* _Directions for this task_:
Set down, exactly as written, the lines from the line holding "The height and" to the end of the data, inclusive, skipping any pictures.

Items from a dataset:
[Start of Attachment]
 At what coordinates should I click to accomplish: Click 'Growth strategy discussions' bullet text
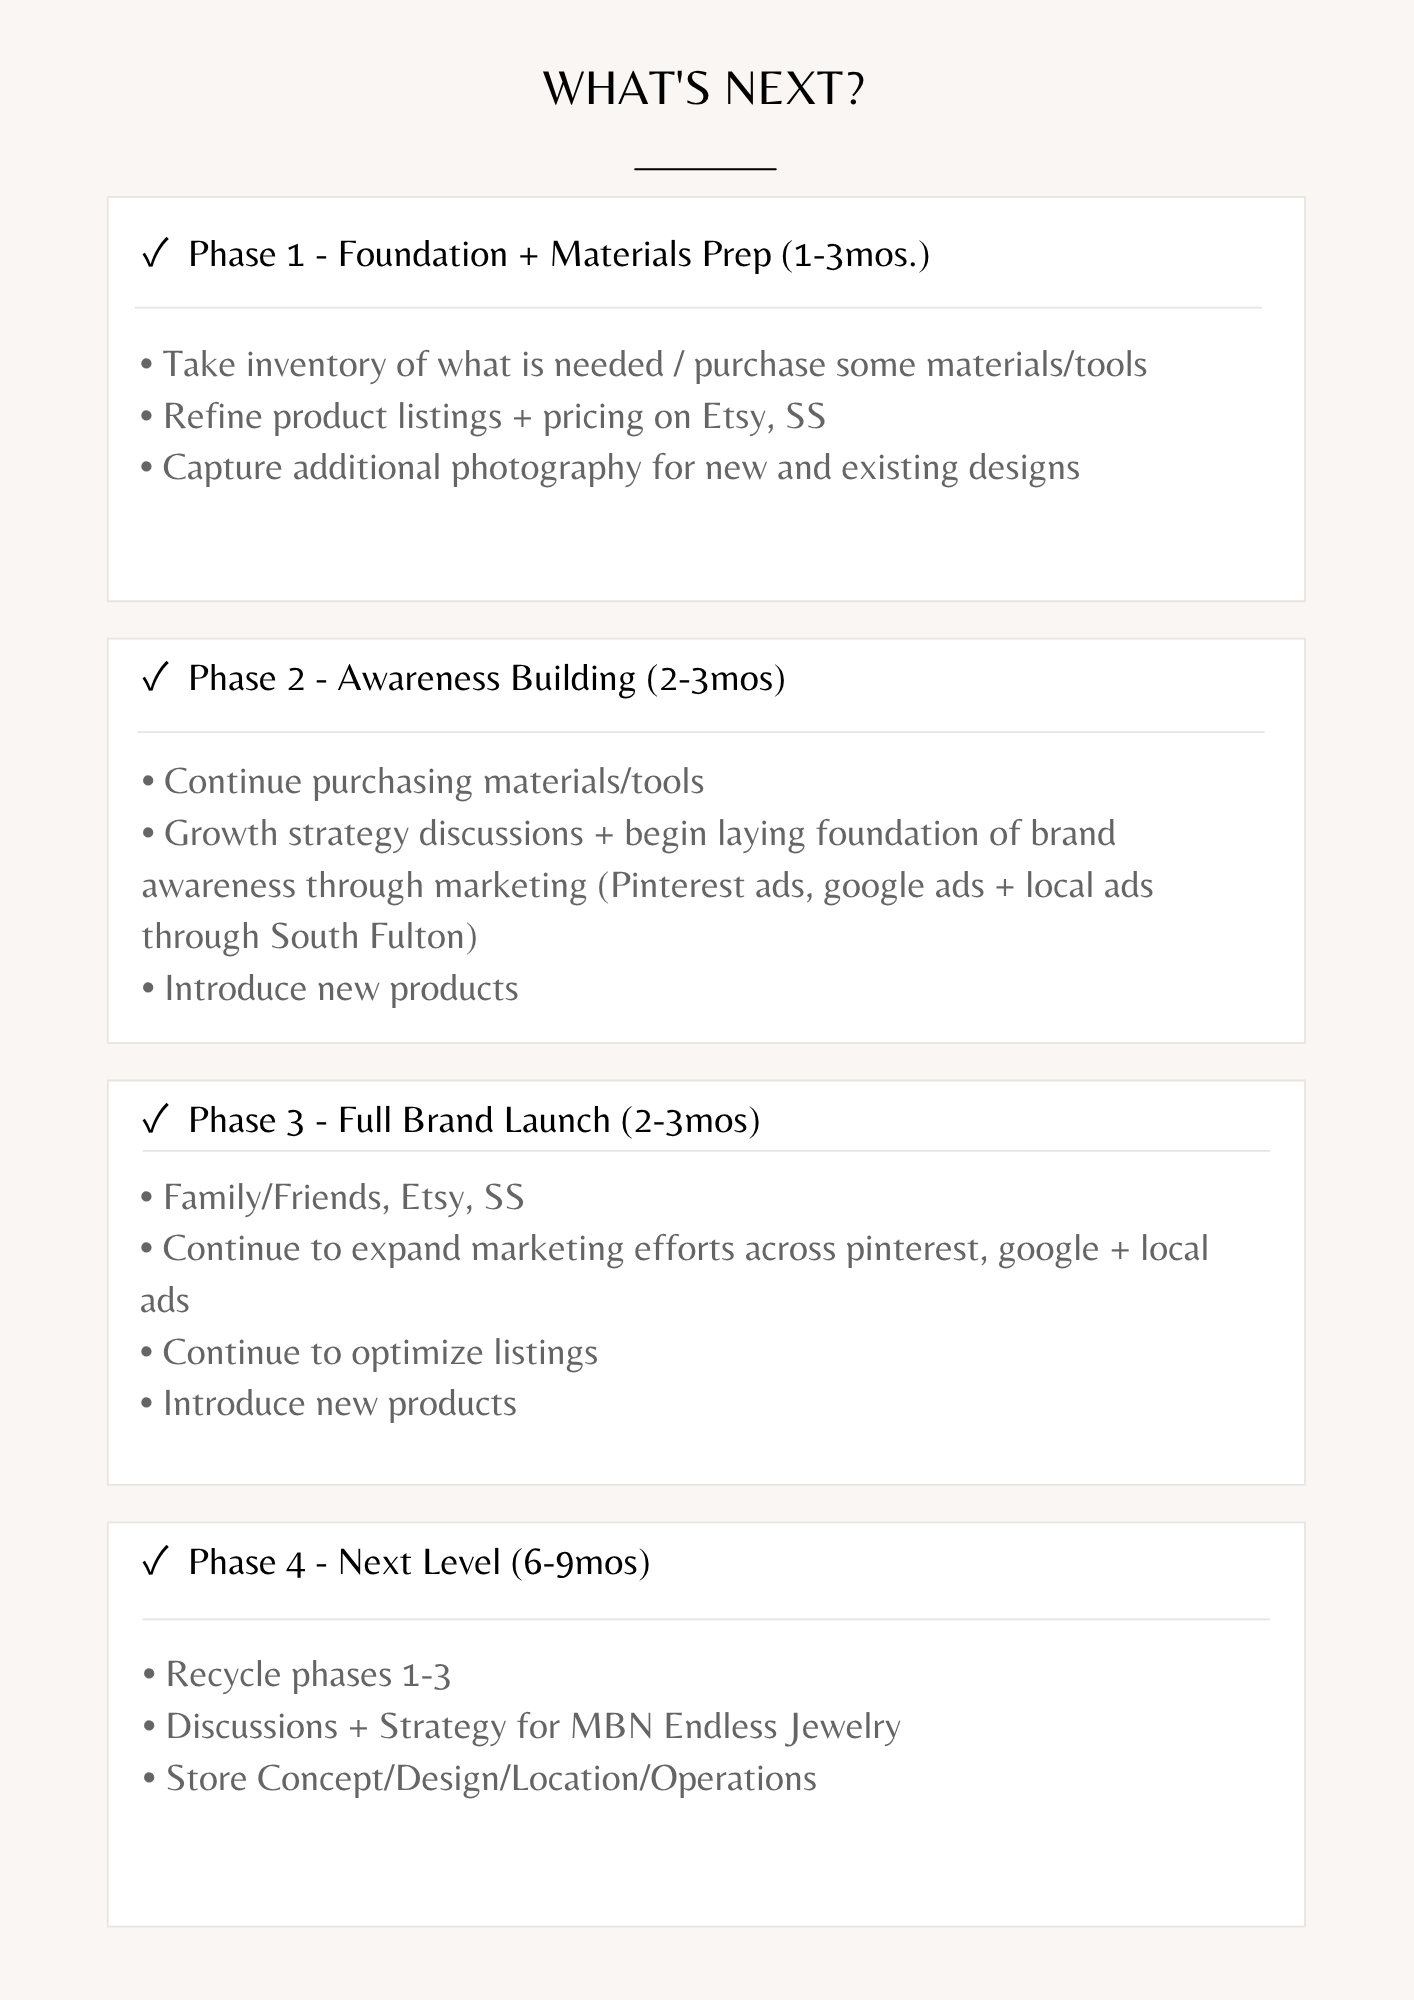647,885
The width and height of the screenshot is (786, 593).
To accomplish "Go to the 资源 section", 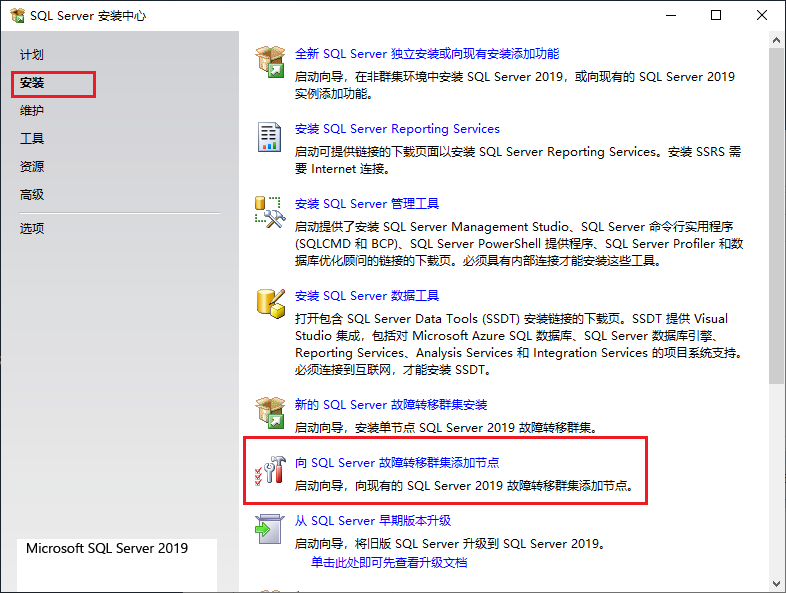I will (x=32, y=167).
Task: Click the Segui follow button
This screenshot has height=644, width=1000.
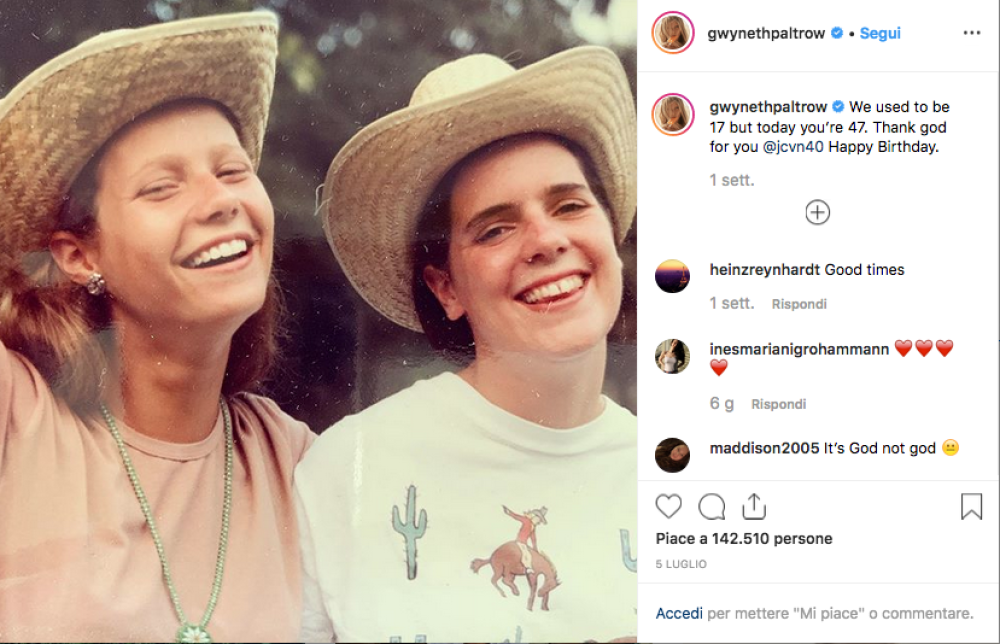Action: [880, 33]
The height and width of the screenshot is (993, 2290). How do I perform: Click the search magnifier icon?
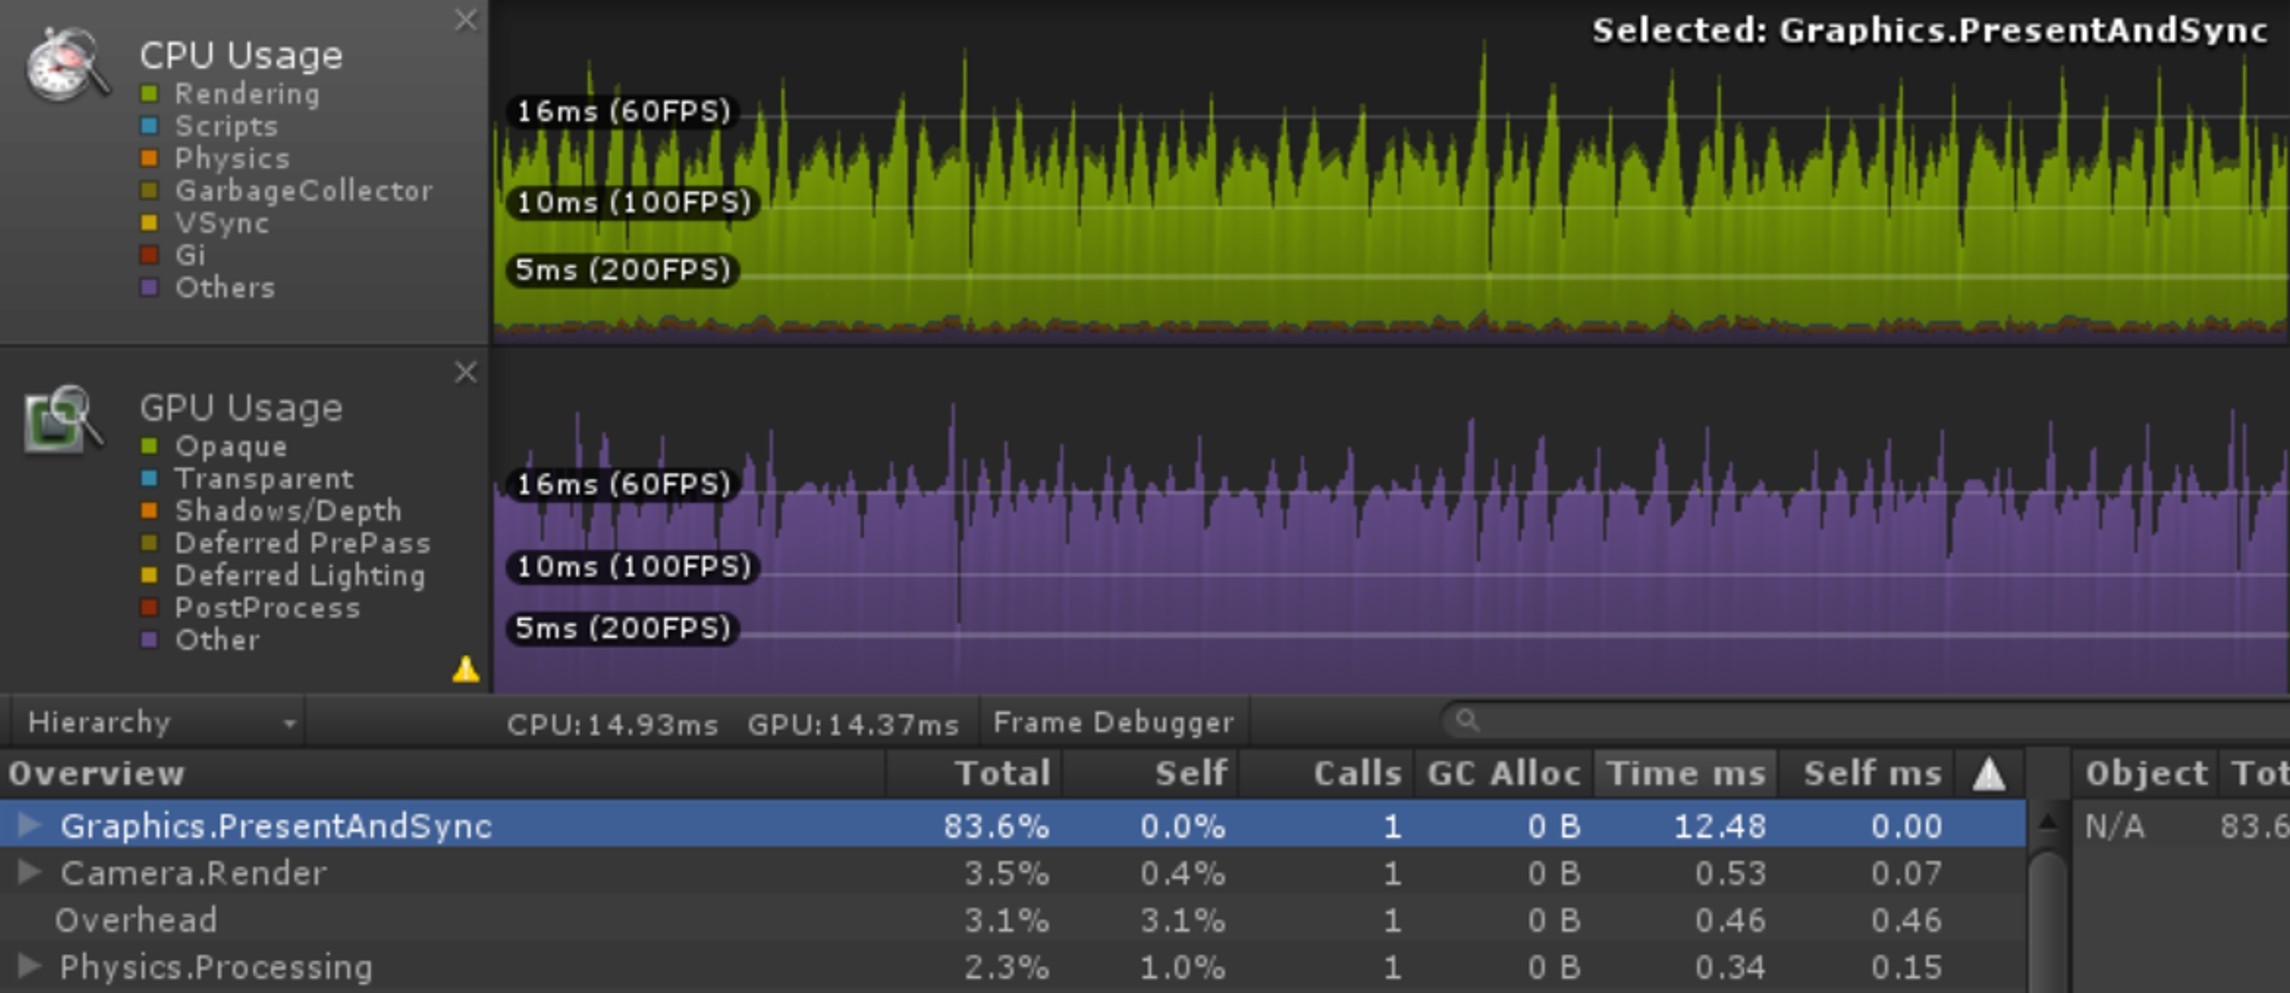1467,720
[End of Attachment]
* _Exercise answer_:
The height and width of the screenshot is (993, 2290). How do I perform: Click the search magnifier icon?
1467,720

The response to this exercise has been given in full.